[Prophesy] comments so far

Sat Jun 15 05:03:00 EST 2002

On Friday 14 June 2002 20:06, Martin Pool wrote:
> I agree with you about the usefulness of editor undo chains.  Under
> emacs, I have kept-new-versions set to about 10, and I regularly use
> C-u C-x C-s to do "keep backup version" and diff-backup.  All very
> nice and useful.
> 
> A filesystem that kept all versions would allow you to do this in a
> program-neutral way, although I think that's not so important now that
> almost all the GNU tools understand foo.c.~1~ backups.
> 
> However, it has the same problem that the results are largely lacking
> semantics.  For example, looking back through the history of all
> modifications to a directory, it seems impossible to tell which
> versions of the source will actually compile correctly, and which were
> intermediate versions that don't work.

That we can solve by integrating with the build tool a little.  Every 
successful build marks a milestone in the Prophesy journal (not the same as a 
version).

> If a program commits
> early-and-often to CVS (say), but at least runs the test suite first,
> then you have in general some guarantee about the internal consistency
> of any committed version.  (It would be even better if CVS versions
> were module-wide, like in Subversion.)

Could you elaborate on this module-wise property?  I must have missed it 
while examining Subversion.

> A magic filesystem is "mere mechanism".  I don't think you should be
> spending so much time on it until you have a good design for the
> version-control system built on top.

I totally disagree.  I don't think you can build a tower on a bed of jello.  
The intrastructure is mere mechanism in the same sense that the operating 
system is mere mechanism: it defines what you can and can't do with the 
machine.

> If it turns out that the design "on top" is no better than CVS, then
> nobody will bother -- people who want neat features will use Bk (or a
> free clone), and more conservative people will use CVS.
> 
> You've said that you need to be able to cope without the filesystem --
> why not first implement the version without it, and then put it in as
> a nicety later?

Oh absolutely, I've stated that already, earlier in the archives.

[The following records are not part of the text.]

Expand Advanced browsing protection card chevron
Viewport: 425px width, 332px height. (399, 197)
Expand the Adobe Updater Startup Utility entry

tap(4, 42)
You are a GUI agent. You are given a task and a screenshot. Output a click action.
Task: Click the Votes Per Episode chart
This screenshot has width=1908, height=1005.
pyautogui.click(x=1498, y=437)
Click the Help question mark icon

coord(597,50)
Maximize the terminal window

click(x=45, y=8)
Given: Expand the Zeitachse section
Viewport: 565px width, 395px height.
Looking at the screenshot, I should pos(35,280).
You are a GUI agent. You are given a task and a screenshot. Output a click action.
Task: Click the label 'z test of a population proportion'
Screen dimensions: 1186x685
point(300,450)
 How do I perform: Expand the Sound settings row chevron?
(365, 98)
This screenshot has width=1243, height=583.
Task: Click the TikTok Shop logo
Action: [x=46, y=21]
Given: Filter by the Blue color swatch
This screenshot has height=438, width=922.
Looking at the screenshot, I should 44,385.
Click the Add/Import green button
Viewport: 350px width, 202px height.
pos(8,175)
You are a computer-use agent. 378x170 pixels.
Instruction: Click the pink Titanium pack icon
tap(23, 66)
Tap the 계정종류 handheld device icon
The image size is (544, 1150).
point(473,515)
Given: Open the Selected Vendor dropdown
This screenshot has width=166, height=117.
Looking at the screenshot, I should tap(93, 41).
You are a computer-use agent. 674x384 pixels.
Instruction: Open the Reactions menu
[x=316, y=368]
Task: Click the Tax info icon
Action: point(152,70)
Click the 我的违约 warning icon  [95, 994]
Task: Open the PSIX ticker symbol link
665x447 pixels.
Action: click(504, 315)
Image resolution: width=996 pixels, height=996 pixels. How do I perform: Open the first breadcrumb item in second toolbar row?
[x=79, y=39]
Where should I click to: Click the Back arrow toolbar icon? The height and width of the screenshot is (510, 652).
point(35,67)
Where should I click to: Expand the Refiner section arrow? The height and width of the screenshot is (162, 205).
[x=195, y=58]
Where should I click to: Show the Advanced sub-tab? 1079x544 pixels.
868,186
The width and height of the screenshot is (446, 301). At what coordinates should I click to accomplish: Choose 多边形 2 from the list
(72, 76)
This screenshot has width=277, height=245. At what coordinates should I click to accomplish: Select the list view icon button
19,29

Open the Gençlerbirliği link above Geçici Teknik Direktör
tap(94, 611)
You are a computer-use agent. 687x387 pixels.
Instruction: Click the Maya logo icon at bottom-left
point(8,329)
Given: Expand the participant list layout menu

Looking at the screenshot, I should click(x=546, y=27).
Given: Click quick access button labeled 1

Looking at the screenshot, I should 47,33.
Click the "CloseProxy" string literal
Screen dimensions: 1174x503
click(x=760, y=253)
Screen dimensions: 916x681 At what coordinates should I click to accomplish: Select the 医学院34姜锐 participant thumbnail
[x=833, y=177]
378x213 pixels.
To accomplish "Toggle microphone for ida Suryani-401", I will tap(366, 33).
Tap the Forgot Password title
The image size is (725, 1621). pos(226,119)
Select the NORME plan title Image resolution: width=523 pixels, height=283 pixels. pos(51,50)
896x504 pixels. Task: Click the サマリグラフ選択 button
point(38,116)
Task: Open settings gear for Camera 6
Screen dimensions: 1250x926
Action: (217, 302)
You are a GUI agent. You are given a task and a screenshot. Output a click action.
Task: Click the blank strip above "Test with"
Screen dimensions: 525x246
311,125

> The same functions can be adequately (perhaps not quite as well)
> achieved using editor undo, editor backups, or tux2fs.  

Now wait, let's not confuse these things.  The magic filesystem only does one 
thing: sends overwritten text to a userspace daemon to be added to the change 
database.  Well, it notifies creates, deletes and truncates as well, but 
that's it.

> If the design can sensibly handle many small revisions then it would
> be easy to have a program called by the editor on save that commits to
> it.  If the design can't handle a huge number of revisions in a
> sensible way, then it doesn't matter how they get generated.

The current plan is to call out to the editor from Python, which will save 
the file contents beforehand.  This is just for testing.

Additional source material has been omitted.